__Task to complete__
Below are the entries; set down each of them exactly.

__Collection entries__
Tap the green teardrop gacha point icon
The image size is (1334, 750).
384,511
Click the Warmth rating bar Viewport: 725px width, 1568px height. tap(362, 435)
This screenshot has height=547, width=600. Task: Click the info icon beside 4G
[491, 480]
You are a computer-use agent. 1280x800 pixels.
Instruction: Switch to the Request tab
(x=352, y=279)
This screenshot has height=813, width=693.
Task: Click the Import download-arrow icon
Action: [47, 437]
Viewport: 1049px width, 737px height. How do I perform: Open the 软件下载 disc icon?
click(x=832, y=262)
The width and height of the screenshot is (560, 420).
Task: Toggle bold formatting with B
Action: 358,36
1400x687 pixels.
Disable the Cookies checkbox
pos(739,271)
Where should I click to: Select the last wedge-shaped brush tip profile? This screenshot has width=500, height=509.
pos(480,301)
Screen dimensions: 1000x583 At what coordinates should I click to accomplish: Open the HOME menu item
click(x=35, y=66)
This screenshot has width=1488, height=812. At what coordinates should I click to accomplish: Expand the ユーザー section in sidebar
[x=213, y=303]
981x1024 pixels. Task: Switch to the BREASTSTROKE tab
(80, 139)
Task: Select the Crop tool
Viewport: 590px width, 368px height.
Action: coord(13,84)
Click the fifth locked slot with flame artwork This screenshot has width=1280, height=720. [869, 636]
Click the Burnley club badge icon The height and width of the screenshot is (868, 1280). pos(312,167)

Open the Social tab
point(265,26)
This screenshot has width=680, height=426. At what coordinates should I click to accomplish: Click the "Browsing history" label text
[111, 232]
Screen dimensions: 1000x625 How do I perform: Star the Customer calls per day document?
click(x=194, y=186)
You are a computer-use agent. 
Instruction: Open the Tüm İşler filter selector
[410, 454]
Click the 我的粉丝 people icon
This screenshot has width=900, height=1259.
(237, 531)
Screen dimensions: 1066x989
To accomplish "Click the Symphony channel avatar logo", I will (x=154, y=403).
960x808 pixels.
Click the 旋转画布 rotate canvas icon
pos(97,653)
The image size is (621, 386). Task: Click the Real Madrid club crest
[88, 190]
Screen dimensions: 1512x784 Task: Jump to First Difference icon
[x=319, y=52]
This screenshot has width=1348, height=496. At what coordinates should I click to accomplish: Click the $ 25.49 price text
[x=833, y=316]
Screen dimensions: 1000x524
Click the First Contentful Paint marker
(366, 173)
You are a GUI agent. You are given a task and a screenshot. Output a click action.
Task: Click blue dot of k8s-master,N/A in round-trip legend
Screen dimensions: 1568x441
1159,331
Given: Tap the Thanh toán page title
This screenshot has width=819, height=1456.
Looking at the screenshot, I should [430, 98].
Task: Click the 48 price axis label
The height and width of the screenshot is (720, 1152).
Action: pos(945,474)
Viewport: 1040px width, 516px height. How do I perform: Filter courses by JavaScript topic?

__Solution to the exercise__
Tap the green teardrop gacha point icon
The image size is (1334, 750).
384,511
Click the Warmth rating bar Viewport: 725px width, 1568px height. tap(362, 435)
This screenshot has height=547, width=600. Task: Click the info icon beside 4G
[491, 480]
You are a computer-use agent. 1280x800 pixels.
Instruction: Switch to the Request tab
(x=352, y=279)
This screenshot has height=813, width=693.
Task: Click the Import download-arrow icon
Action: [47, 437]
Viewport: 1049px width, 737px height. How do I perform: Open the 软件下载 disc icon?
click(x=832, y=262)
The width and height of the screenshot is (560, 420).
Task: Toggle bold formatting with B
Action: 358,36
1400x687 pixels.
Disable the Cookies checkbox
pos(739,271)
Where should I click to: Select the last wedge-shaped brush tip profile? This screenshot has width=500, height=509.
pos(480,301)
Screen dimensions: 1000x583 At what coordinates should I click to accomplish: Open the HOME menu item
click(x=35, y=66)
This screenshot has width=1488, height=812. At what coordinates should I click to accomplish: Expand the ユーザー section in sidebar
[x=213, y=303]
981x1024 pixels. Task: Switch to the BREASTSTROKE tab
(80, 139)
Task: Select the Crop tool
Viewport: 590px width, 368px height.
Action: coord(13,84)
Click the fifth locked slot with flame artwork This screenshot has width=1280, height=720. [869, 636]
Click the Burnley club badge icon The height and width of the screenshot is (868, 1280). pos(312,167)

Open the Social tab
point(265,26)
This screenshot has width=680, height=426. At what coordinates should I click to accomplish: Click the "Browsing history" label text
[111, 232]
Screen dimensions: 1000x625 How do I perform: Star the Customer calls per day document?
click(x=194, y=186)
You are a computer-use agent. 
Instruction: Open the Tüm İşler filter selector
[410, 454]
Click the 我的粉丝 people icon
This screenshot has width=900, height=1259.
(237, 531)
Screen dimensions: 1066x989
To accomplish "Click the Symphony channel avatar logo", I will (x=154, y=403).
960x808 pixels.
Click the 旋转画布 rotate canvas icon
pos(97,653)
The image size is (621, 386). Task: Click the Real Madrid club crest
[88, 190]
Screen dimensions: 1512x784 Task: Jump to First Difference icon
[x=319, y=52]
This screenshot has width=1348, height=496. At what coordinates should I click to accomplish: Click the $ 25.49 price text
[x=833, y=316]
Screen dimensions: 1000x524
Click the First Contentful Paint marker
(366, 173)
You are a GUI agent. You are given a task and a screenshot. Output a click action.
Task: Click blue dot of k8s-master,N/A in round-trip legend
Screen dimensions: 1568x441
1159,331
Given: Tap the Thanh toán page title
This screenshot has width=819, height=1456.
Looking at the screenshot, I should [430, 98].
Task: Click the 48 price axis label
The height and width of the screenshot is (720, 1152).
Action: pos(945,474)
Viewport: 1040px width, 516px height. How do I perform: Filter courses by JavaScript topic?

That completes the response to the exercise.